## What is needed
The response should contain only the line with "Task: Click the" and every line after it to the end of the listing below, duplicated exactly; no picture belongs in it.

───── Data to use ─────

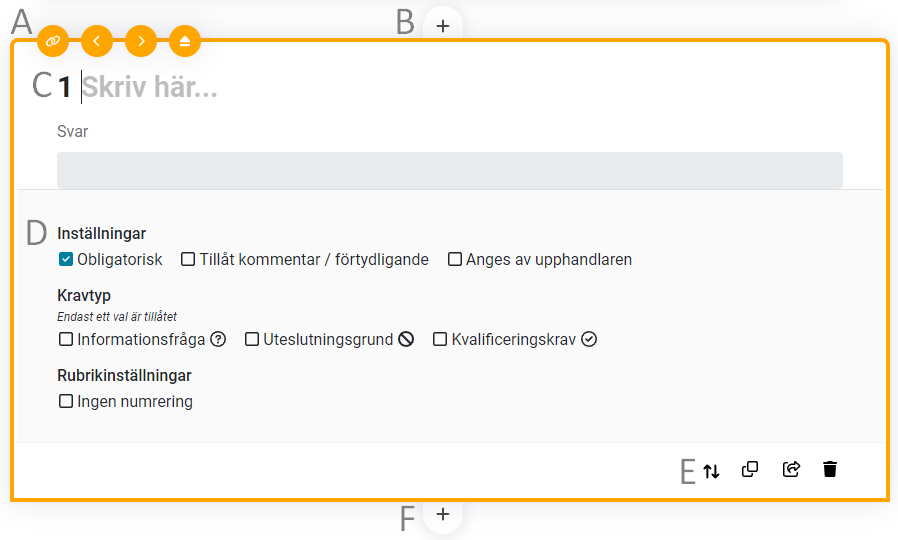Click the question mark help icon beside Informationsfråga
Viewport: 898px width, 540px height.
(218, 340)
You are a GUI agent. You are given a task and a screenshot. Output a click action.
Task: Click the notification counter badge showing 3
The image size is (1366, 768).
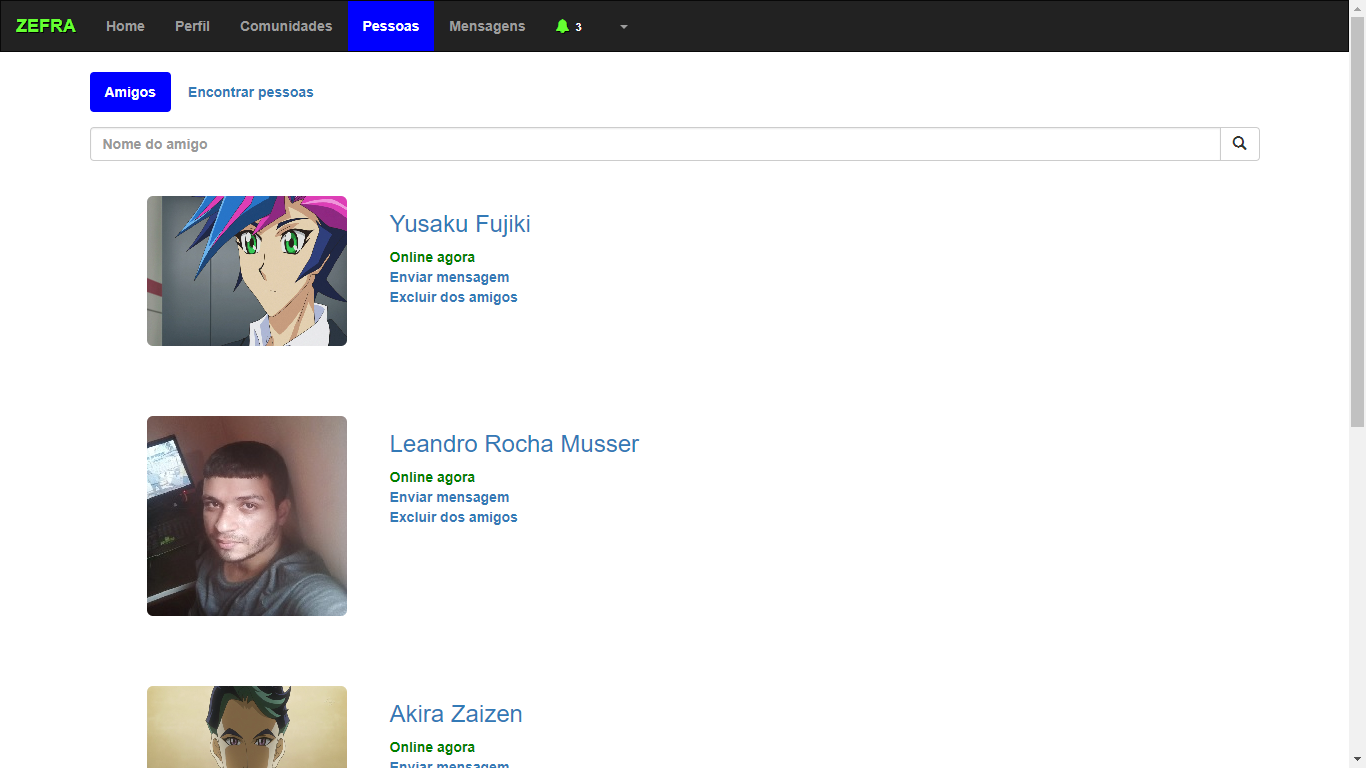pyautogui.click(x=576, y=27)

─────

## Output
Task: Click the notification counter badge showing 3
The image size is (1366, 768).
pyautogui.click(x=576, y=27)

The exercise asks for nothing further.